** start of Dataset extract **
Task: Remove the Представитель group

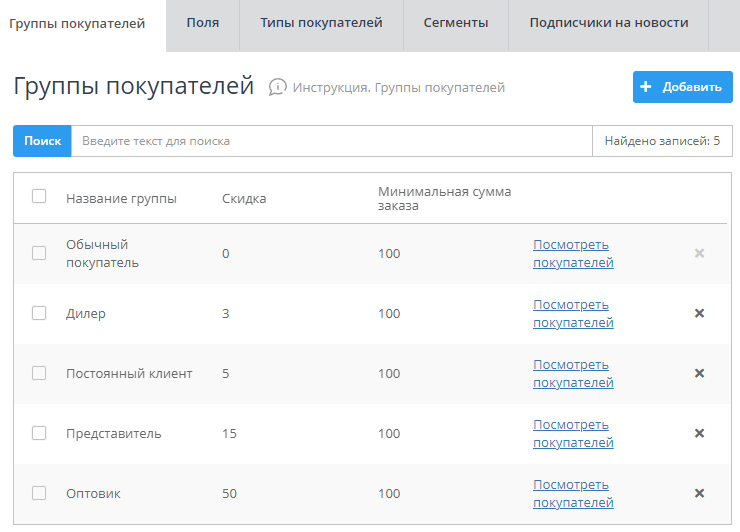Action: pos(699,433)
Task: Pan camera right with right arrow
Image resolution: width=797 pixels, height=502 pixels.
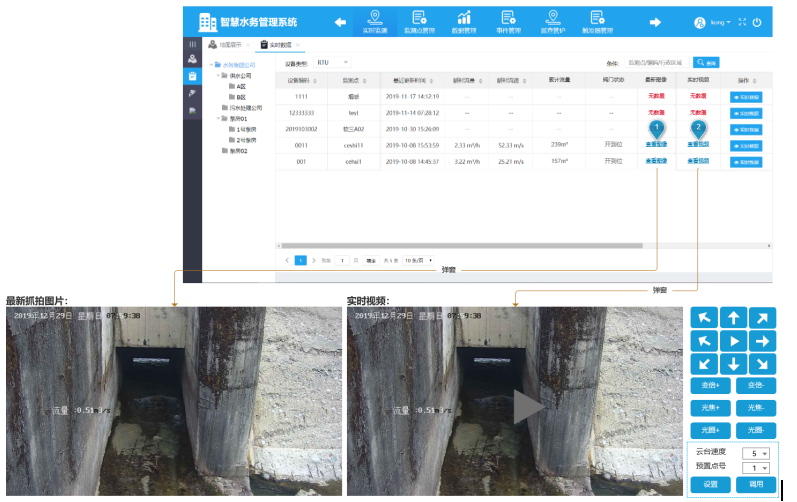Action: (762, 341)
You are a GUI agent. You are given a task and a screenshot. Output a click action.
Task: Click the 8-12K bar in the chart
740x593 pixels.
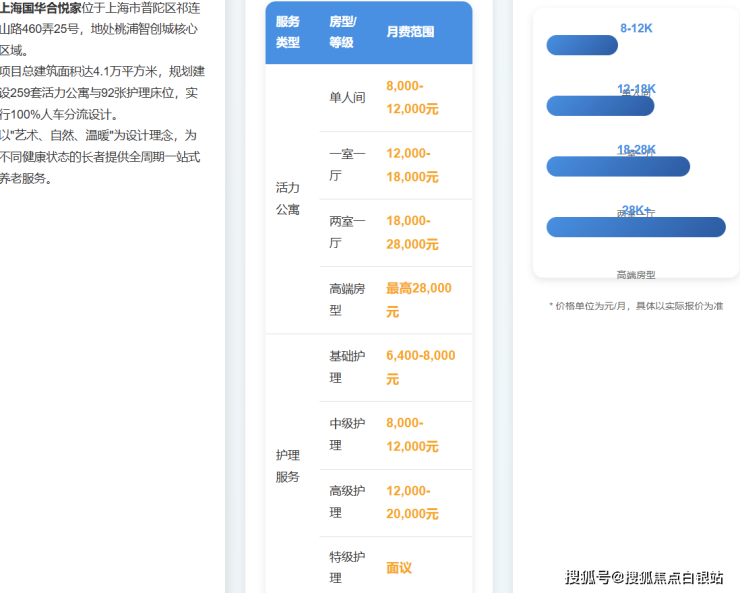tap(582, 45)
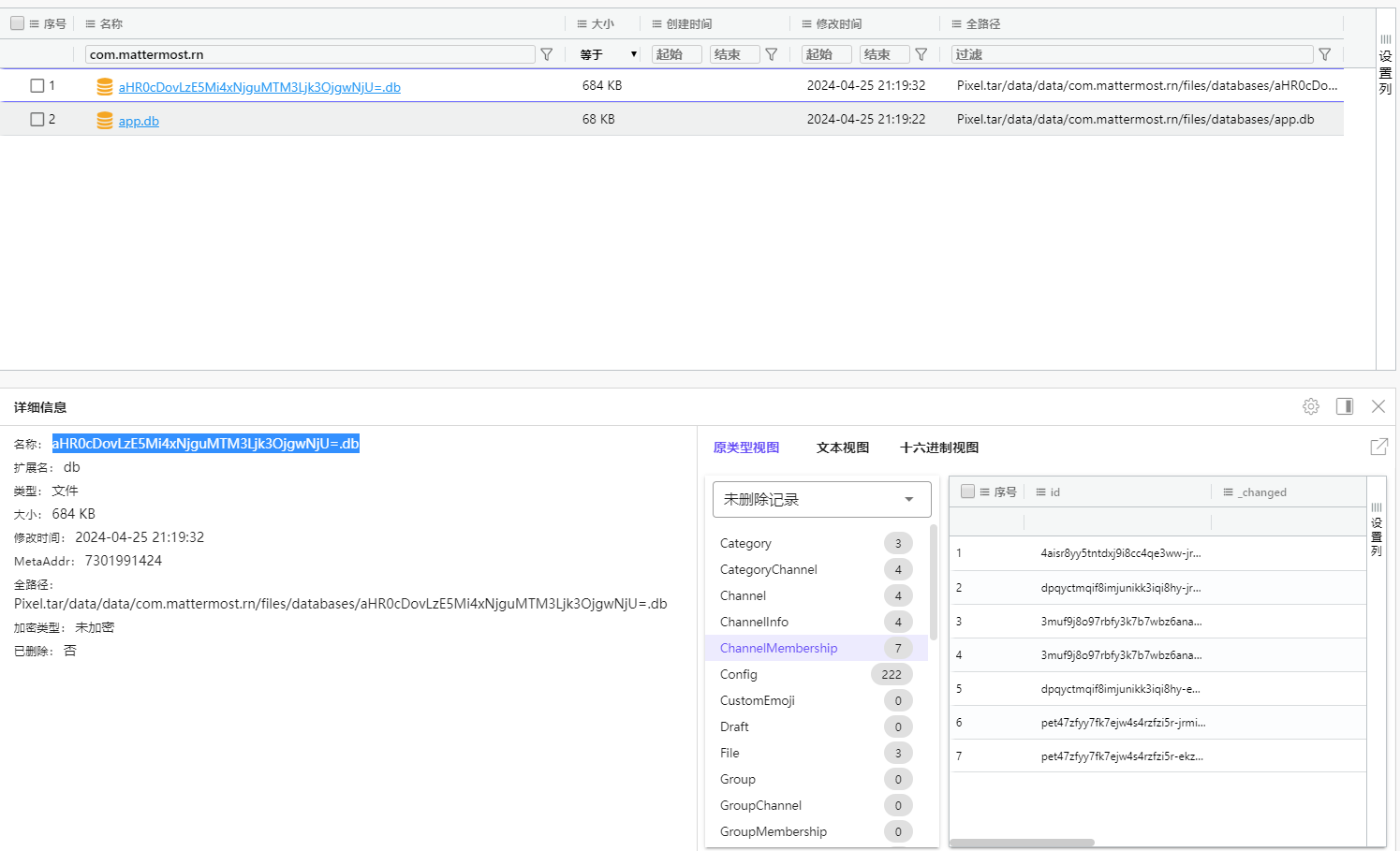The image size is (1400, 851).
Task: Click the filter funnel icon for creation time
Action: pyautogui.click(x=772, y=54)
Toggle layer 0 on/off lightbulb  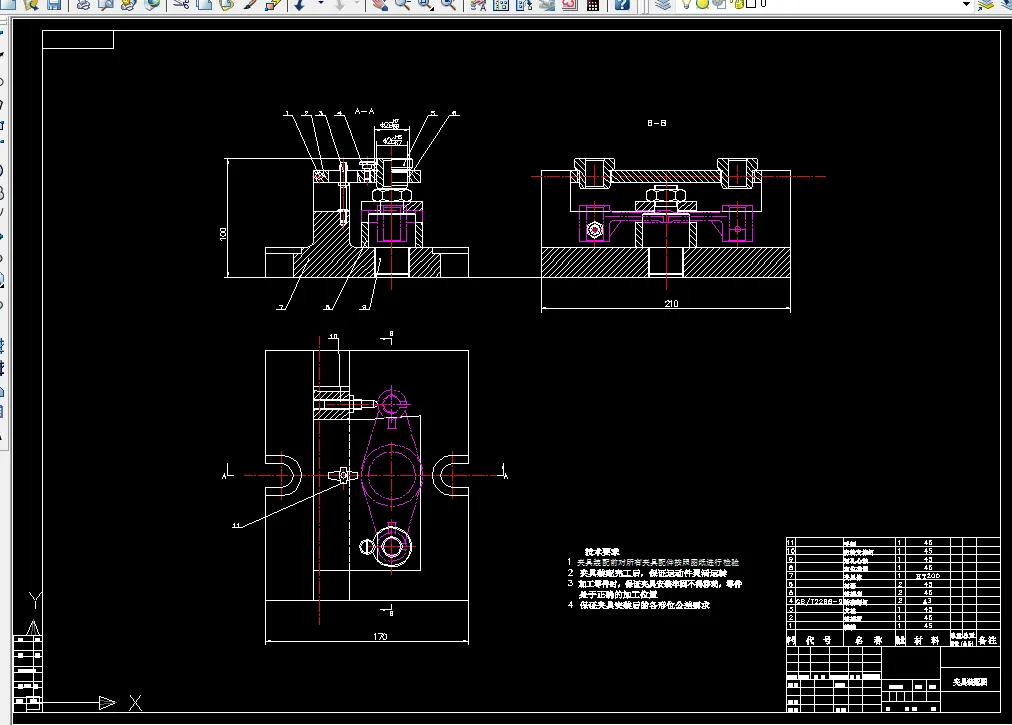click(x=687, y=4)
** end of Dataset extract **
# What you will do
Which lines in the items above contain the string "pixels"? Copy each of those lines in full.

# Final result
Image resolution: width=797 pixels, height=502 pixels.
740x593 pixels.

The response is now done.